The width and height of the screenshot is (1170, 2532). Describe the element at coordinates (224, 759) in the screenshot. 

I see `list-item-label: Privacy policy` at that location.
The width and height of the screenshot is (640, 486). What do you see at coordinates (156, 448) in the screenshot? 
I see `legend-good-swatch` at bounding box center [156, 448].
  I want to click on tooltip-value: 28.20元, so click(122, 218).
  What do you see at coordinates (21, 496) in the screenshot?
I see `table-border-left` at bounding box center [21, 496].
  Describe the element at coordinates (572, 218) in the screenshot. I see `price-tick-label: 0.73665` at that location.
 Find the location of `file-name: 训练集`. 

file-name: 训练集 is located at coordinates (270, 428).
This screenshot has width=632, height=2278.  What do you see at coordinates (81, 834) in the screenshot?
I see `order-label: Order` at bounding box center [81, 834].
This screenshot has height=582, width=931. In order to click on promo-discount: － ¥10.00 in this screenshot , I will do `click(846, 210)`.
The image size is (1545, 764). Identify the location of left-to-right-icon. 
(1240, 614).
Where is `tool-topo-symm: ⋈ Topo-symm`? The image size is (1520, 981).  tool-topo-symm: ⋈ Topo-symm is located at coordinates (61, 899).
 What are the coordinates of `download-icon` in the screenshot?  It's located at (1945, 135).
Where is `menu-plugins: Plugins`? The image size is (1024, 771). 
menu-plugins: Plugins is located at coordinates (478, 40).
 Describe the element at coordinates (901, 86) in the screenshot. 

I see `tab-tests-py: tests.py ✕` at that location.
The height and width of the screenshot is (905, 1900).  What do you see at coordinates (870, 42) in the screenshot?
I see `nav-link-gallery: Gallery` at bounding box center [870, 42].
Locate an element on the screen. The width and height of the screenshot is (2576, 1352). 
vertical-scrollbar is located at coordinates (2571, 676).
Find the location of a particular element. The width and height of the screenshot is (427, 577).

=-=-=-=-=

▶ [Problem to work on]
Switch "image size" to "screen size" in everything from the start of the data down to the line containing "coordinates (61, 899).", and give those lines again with nothing else changed.

▶ [Expected output]
The width and height of the screenshot is (1170, 2532). Describe the element at coordinates (224, 759) in the screenshot. 

I see `list-item-label: Privacy policy` at that location.
The width and height of the screenshot is (640, 486). What do you see at coordinates (156, 448) in the screenshot? 
I see `legend-good-swatch` at bounding box center [156, 448].
  I want to click on tooltip-value: 28.20元, so click(122, 218).
  What do you see at coordinates (21, 496) in the screenshot?
I see `table-border-left` at bounding box center [21, 496].
  Describe the element at coordinates (572, 218) in the screenshot. I see `price-tick-label: 0.73665` at that location.
 Find the location of `file-name: 训练集`. 

file-name: 训练集 is located at coordinates (270, 428).
This screenshot has width=632, height=2278.  What do you see at coordinates (81, 834) in the screenshot?
I see `order-label: Order` at bounding box center [81, 834].
This screenshot has height=582, width=931. In order to click on promo-discount: － ¥10.00 in this screenshot , I will do `click(846, 210)`.
The screen size is (1545, 764). Identify the location of left-to-right-icon. 
(1240, 614).
Where is `tool-topo-symm: ⋈ Topo-symm`? The screen size is (1520, 981).  tool-topo-symm: ⋈ Topo-symm is located at coordinates (61, 899).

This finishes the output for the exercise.